Sabtu, 22 Juli 2017 16:01 WIB

Pemerintah Diminta Usut Tuntas Pelaku Pemalsuan Beras Raskin Jadi Premium

Editor : Rajaman
Beras Raskin (ist)

JAKARTA, Tigapilarnews.com - Yayasan Lembaga Konsumen Indonesia (YLKI) meminta pemerintah melalui pihak yang berwajib mengusut tuntas oknum yang melakukan kecurangan bisnis beras premium. 

YLKI sendiri mengapresiasi langkah Kepolisian Republik Indonesia (Polri) dan Satuan Tugas (Satgas) pangan yang menyegel produsen beras palsu di Bekasi. Pasalnya, tindakan dari PT Indo Beras Unggul jelas sangat merugikan konsumen.

Selain itu, pihak PT Indo Beras Unggul juga melanggar beberapa Undang-Undang (UU) tentang Pangan dan Perlindungan Konsumen. Salah satunya adalah UU Nomor 8 Tahun 1999 tentang Perlindungan Konsumen. 

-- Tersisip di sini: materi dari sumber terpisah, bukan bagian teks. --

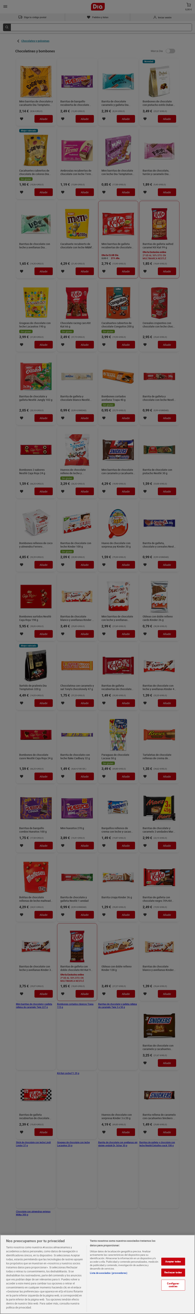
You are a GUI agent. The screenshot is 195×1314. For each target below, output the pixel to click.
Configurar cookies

Namun menurut Ketua Pengurus Harian YLKI Tulus Abadi, ada beberapa catatan yang perlu diperhatikan oleh Polri dan Satgas Pangan. Pertama, YLKI meminta agar tindakan tidak hanya berhenti sampai pada penggrebekan saja, melainkan juga harus diproses secara hukum. 

"Jangan sampai proses penegakan hukum ini berjalan antiklimaks, dengan hukuman yang ringan bagi pelakunya. Polri harus mengonstruksikan dengan tuntutan hukum yang berat dan berlapis," ujar Tulus melalui keterangan tertulisnya, Sabtu (22/7/2017). 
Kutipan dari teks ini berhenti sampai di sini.